The approach banks take to evaluating third parties should ultimately stem from their formerly approved approaches to risk management. Baxter said he sees no need to change those frameworks, but banks must integrate AI into their risk-assessment processes to make them “AI aware.” For risk managers at banks, he noted three best practices, starting with relentlessly asking questions externally and internally about how and why the bank wants to use AI.
“We joke that what we really need is some data literate 6-year-olds,” he said.
Second: Be purposeful, Baxter said, adding that regulators should be informed about AI initiatives, and those initiatives should be incremental.
“Find a proof-of-concept, adopt it, get an early win and celebrate the heck out of it,” he said. “It breeds confidence: You’re the risk people, and you’ve shown you’ve thought it out and can be trusted to manage the execution.”
And third, he said: Banks should take advantage of their employees’ AI knowledge, since those employees are likely already using AI at home if not yet in the office. And give them general principles to abide by. Baxter added that a surprising number of lawyers who have joined his bank’s AI user-group community, because it helps them do their job better.
“It gives you the opportunity to make little step moving forward,” he said, adding that following those best practices reduces the need to bring in high-priced consultants. “You may need to buy access to expertise, but that’s very different from bringing someone in to rebuild the bank’s infrastructure.”
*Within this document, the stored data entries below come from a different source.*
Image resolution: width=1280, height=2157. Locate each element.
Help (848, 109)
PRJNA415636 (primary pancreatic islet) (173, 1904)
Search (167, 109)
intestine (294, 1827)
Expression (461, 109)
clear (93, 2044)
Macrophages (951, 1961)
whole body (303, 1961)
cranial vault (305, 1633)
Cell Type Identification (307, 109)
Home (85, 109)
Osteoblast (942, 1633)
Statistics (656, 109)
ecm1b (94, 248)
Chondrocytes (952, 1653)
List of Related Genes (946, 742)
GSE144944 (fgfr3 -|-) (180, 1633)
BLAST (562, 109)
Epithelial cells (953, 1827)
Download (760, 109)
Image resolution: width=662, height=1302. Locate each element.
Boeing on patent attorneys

All three panel members agreed that quality data and the expertise to understand that data will be critical for banks to ensure use of the technology remains effective and safe. Pandya recommended a top-down approach, such as having a C-suite chief data officer overseeing a department empowered to do data governance, quality and assurance, as well as the AI and data-science modeling aspects. That executive would also be responsible for ensuring there isn’t algorithmic bias, system discrimination or other problematic AI outcomes.
“Data quality keeps us up at night, and generative AI could make that problem much worse by making the output of bad data seem reasonable and explainable,” Pandya said. “It could put ‘garbage in, garbage out’ on steroids.”
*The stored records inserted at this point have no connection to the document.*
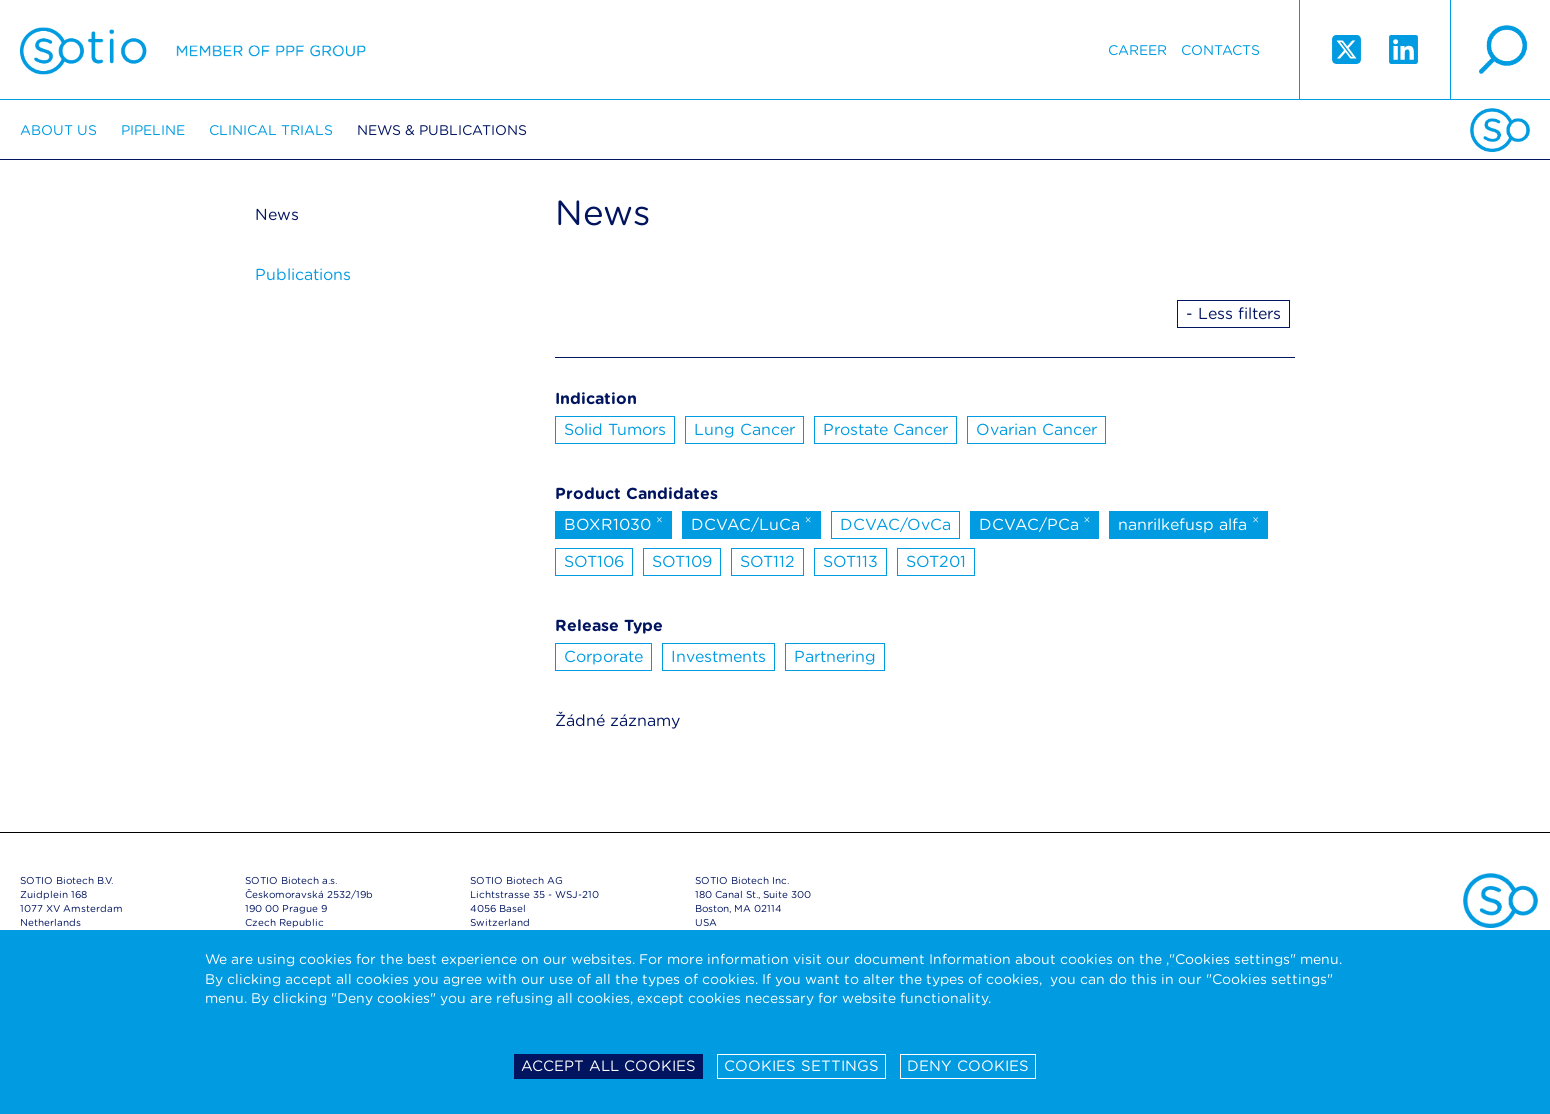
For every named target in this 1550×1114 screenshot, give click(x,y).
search (1500, 50)
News (277, 214)
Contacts (1220, 50)
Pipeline (153, 130)
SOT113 (850, 561)
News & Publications (442, 130)
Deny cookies (968, 1066)
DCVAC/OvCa (895, 524)
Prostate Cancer (885, 429)
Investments (718, 656)
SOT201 (936, 561)
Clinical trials (271, 130)
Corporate (603, 656)
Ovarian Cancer (1036, 429)
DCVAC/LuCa (751, 523)
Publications (303, 274)
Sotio (193, 50)
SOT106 (594, 561)
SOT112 (767, 561)
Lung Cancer (744, 429)
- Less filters (1233, 313)
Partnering (835, 656)
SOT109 (682, 561)
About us (58, 130)
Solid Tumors (615, 429)
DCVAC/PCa (1035, 523)
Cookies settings (801, 1066)
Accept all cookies (608, 1066)
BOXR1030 (613, 523)
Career (1137, 50)
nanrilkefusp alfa (1188, 523)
Harvey emphasized the necessity for banks to have executives that truly understand the data, and he noted that banks should have a C-suite member who is ultimately responsible and accountable for the data, although a bottom-up approach could work.
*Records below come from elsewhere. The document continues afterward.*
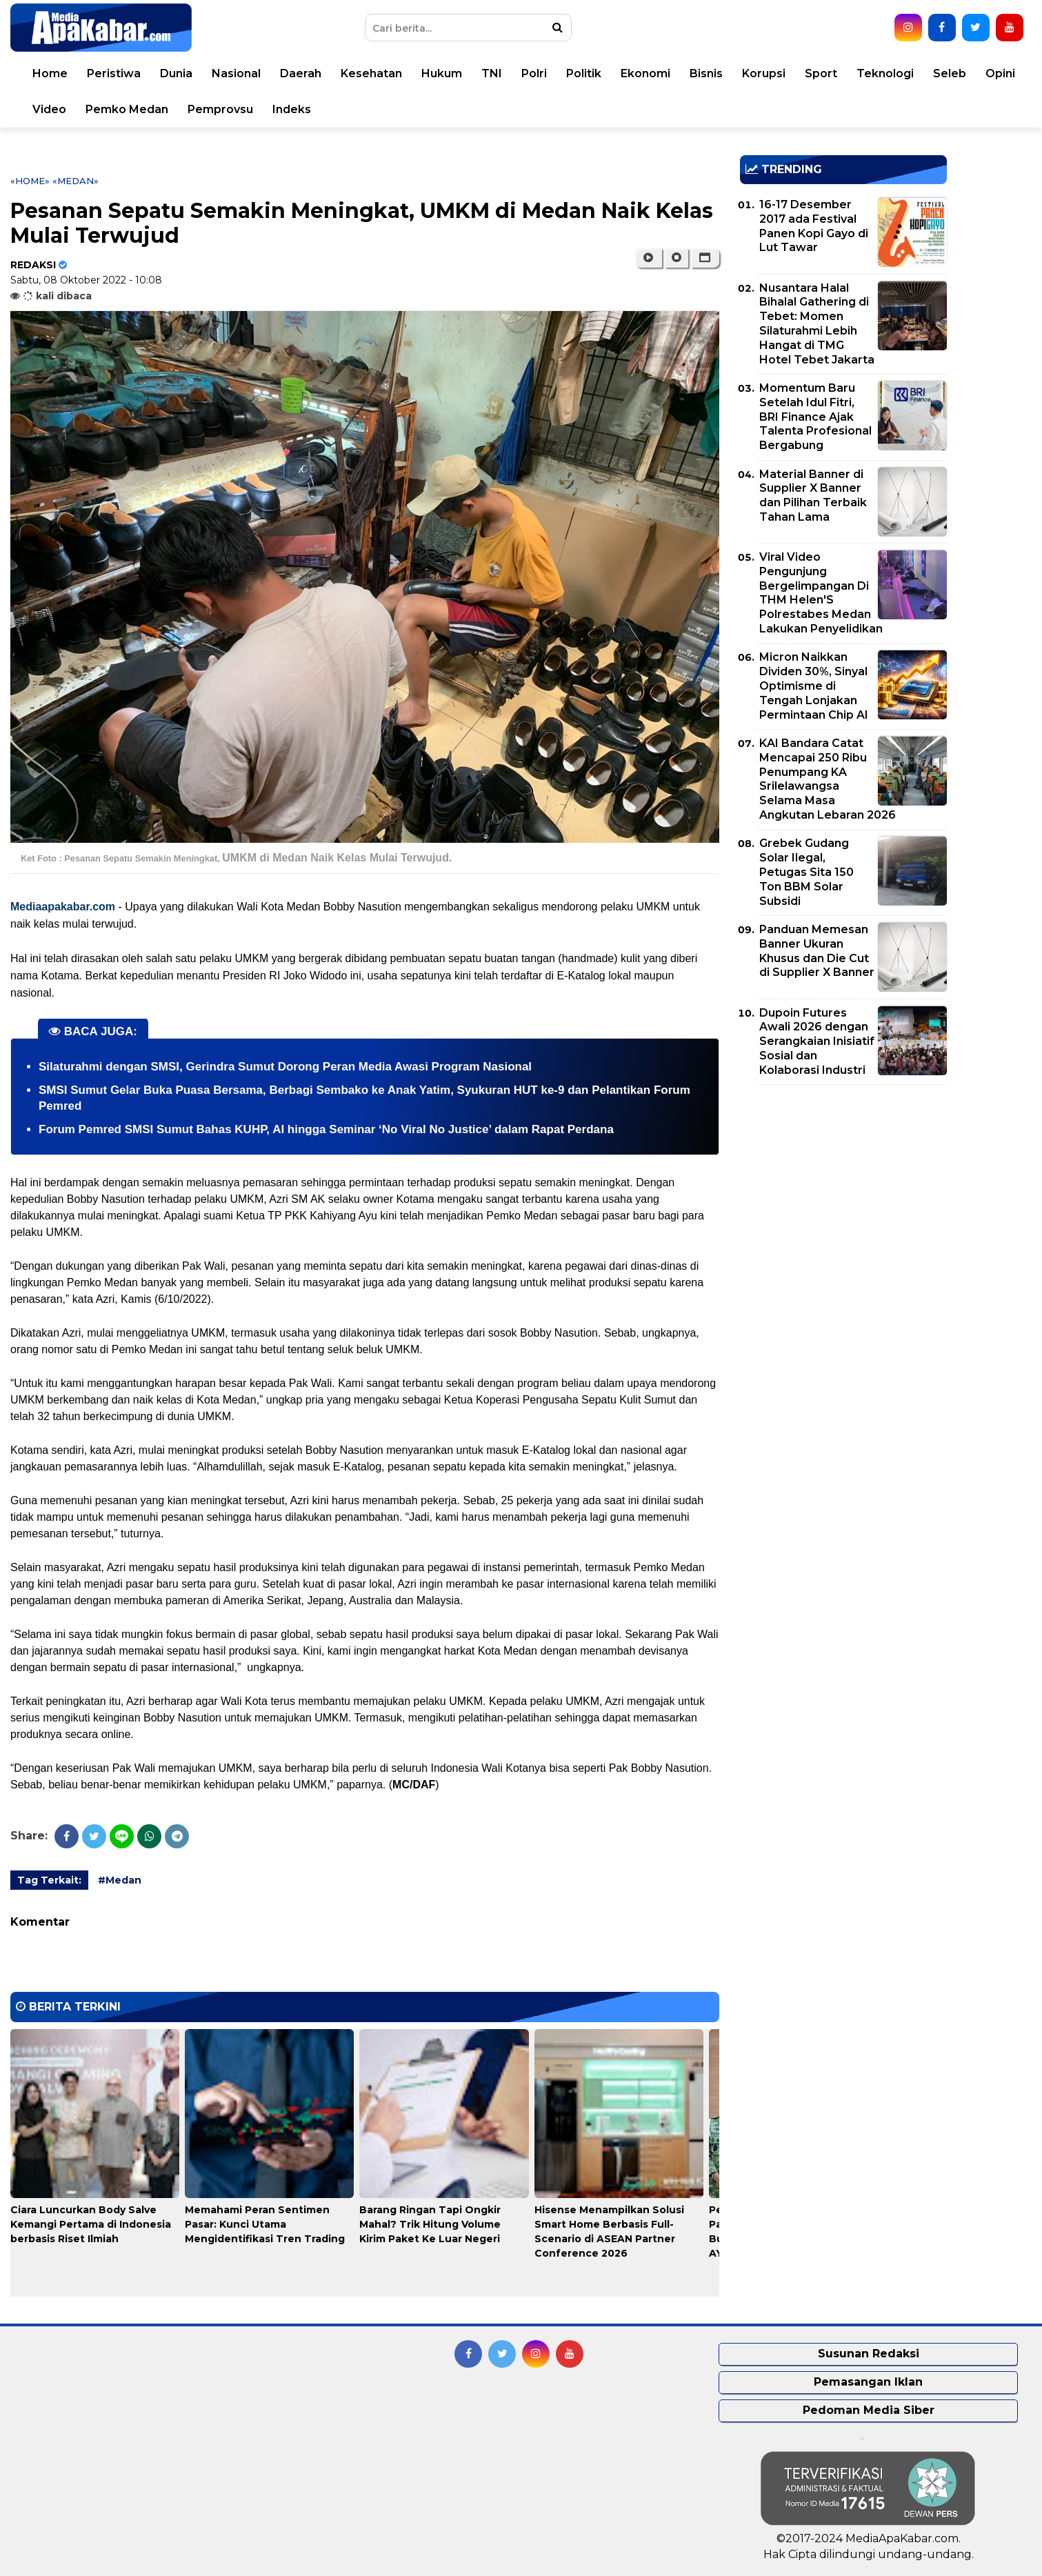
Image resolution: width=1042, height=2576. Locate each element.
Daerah (300, 73)
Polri (534, 73)
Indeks (291, 109)
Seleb (949, 73)
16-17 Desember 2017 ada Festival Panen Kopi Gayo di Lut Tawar (813, 226)
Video (49, 109)
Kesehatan (371, 73)
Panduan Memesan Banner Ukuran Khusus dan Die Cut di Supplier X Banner (816, 951)
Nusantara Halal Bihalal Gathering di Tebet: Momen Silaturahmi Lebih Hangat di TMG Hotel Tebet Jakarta (816, 323)
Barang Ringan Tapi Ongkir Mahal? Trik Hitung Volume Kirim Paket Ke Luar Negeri (430, 2224)
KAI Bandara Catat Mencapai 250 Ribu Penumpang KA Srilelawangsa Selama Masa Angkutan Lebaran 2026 (827, 779)
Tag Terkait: (49, 1880)
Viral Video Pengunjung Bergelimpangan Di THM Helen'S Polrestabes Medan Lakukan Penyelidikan (821, 592)
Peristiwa (114, 73)
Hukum (441, 73)
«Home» (30, 180)
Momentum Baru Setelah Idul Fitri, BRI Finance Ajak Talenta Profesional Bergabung (815, 416)
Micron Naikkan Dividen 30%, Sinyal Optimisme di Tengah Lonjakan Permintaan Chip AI (813, 685)
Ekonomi (645, 73)
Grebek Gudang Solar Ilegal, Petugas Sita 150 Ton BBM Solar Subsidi (806, 872)
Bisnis (706, 73)
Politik (583, 73)
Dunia (176, 73)
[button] (705, 258)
“Banks already have their risk models in place, so the issue is finding the best way to incorporate this new technology into their risk frameworks,” he said.
Also critical is more broadly educating employs across the bank about AI as its uses rapidly develop, Harvey said.
“The board of directors is going to make a determination about what risks the bank is comfortable with, and we all need to be able to manage toward the risk tolerance they establish,” he added.
A Gen-Xer in the audience stated her desire to have such a conversation with her bank’s board, but she acknowledged feeling uncomfortable about her own level of expertise and asked panel members to suggest “AI for Dummies”-sources of information.
“Where can I begin to get a really strong grasp of what we’re talking about, so I can apply it appropriately to the specific models I do understand?” she said.
Pandya pointed to the online publication Medium’s Towards Data Science, which provides relatively short blog posts that explain relevant information in consumable formats. And he recommended reviewing basic concepts from long-ago science classes.
“How did I run that test with a control group and treatment group and why was that important, why was randomization important and what does that actually tell me about the actual outcome measure?” Pandya sad. “It’s those kinds of basics; nothing more than that.”
John Hintze frequently writes for the ABA Banking Journal.